Residents turn out by the hundreds for Genesee Conservation District “green wave” election

By Jan Worth-Nelson

By 11:30 a.m.,  just a half hour into voting for three open seats on the board of the Genesee Conservation District, more than 400 ballots had been cast at the polling place, Asbury United Methodist Church, according to GCD election workers.

College Cultural Neighborhood resident Jacob Blumner, a UM – Flint English professor, casts his vote in an already-full ballot box at Asbury Methodist Church, where turnout was in the hundreds today for a Genesee Conservation District election. GCD staff member Dennis Long in the background.  (Photo by Jan Worth-Nelson)

The turnout amazed Andy Everman, an incumbent board member running for a new four-year term.  He stood in the church parking lot passing out small slips recommending a slate of three:  himself plus Caroline Kellogg and Kristen Miner–both residents of the College Cultural Neighborhood Association (CCNA) and both with background and experience in wildlife biology.  The other candidates were Erin Caudell, Lauri Elbing, David Lossing, and Candice Mushatt.

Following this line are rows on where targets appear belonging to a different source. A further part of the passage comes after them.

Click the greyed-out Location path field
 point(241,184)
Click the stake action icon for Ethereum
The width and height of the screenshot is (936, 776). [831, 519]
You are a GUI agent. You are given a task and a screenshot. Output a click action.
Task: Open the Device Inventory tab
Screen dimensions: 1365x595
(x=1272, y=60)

The CCNA campaigned vigorously for its Seventh Ward residents to turn out, after several years of contentious byplay between Conservation District administrator Angela Warren, herself a CCN resident, and residents unhappy with decisions about the neighborhood’s much beloved canopies of trees.   Their disagreements expanded over time into other issues, too, including the use of no-bid contracts, alleged conflicts of interests, and what the CCNA representatives said was a lack of transparency by the GCD leadership.

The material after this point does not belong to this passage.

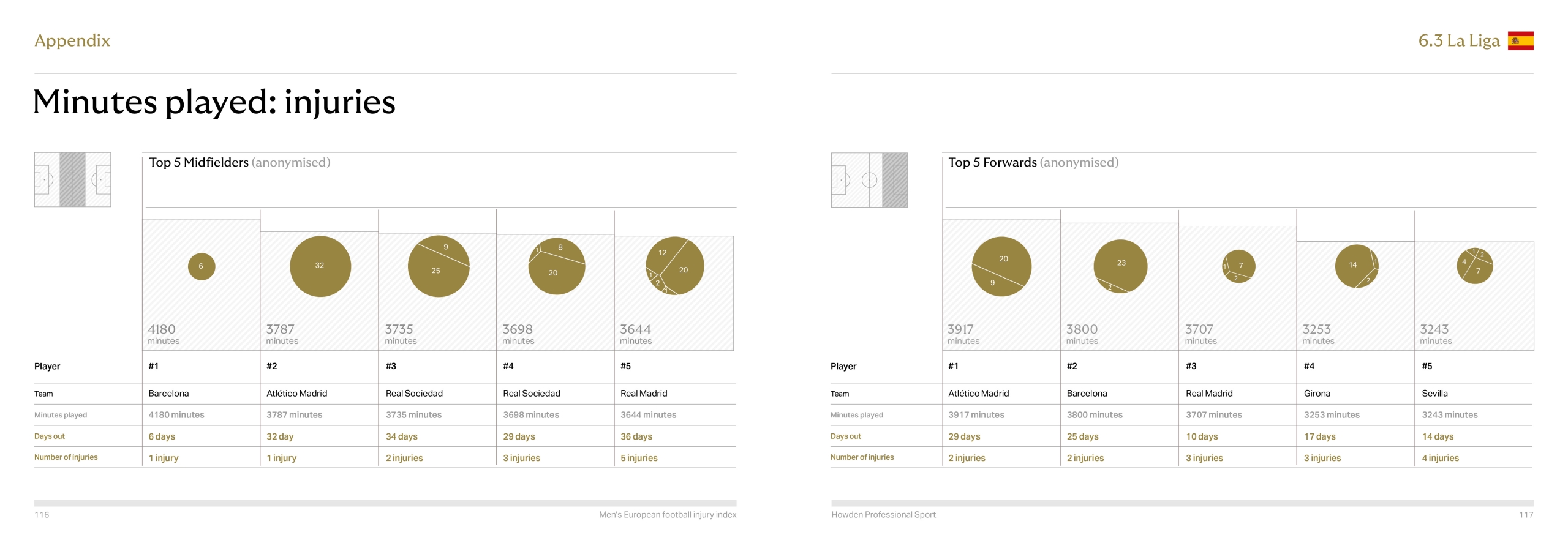Click the 'Top 5 Forwards' section heading

(992, 162)
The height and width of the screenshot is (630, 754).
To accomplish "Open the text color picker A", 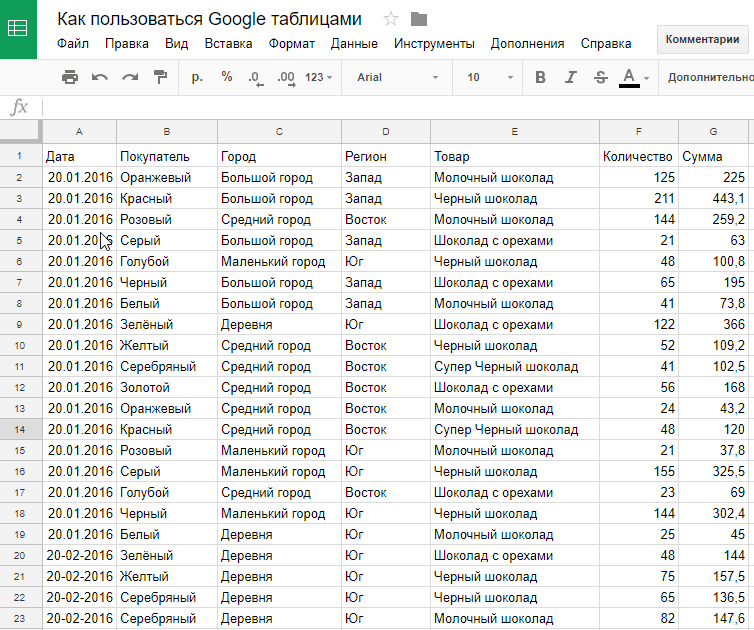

Warren has contended all along that the GCD, with a mission encompassing the whole county, has been hampered by inadequate resources to carry out its goals and has argued the GCD is indeed trying to do what is best for the city’s “urban forest.”  While EVM staff have found Warren sometimes difficult to reach for comments, today she was working in the check-in line for voters and said she would have “a lot to say” eventually.

Watching voters move through the line, CCNA president Mike Keeler, a former UAW activist and trained wildlife biologist, smiled and speculated his experience in promoting UAW elections might have helped the CCNA affect the day’s large turnout.

EVM editor Jan Worth-Nelson can be reached at janworth118@gmail.com.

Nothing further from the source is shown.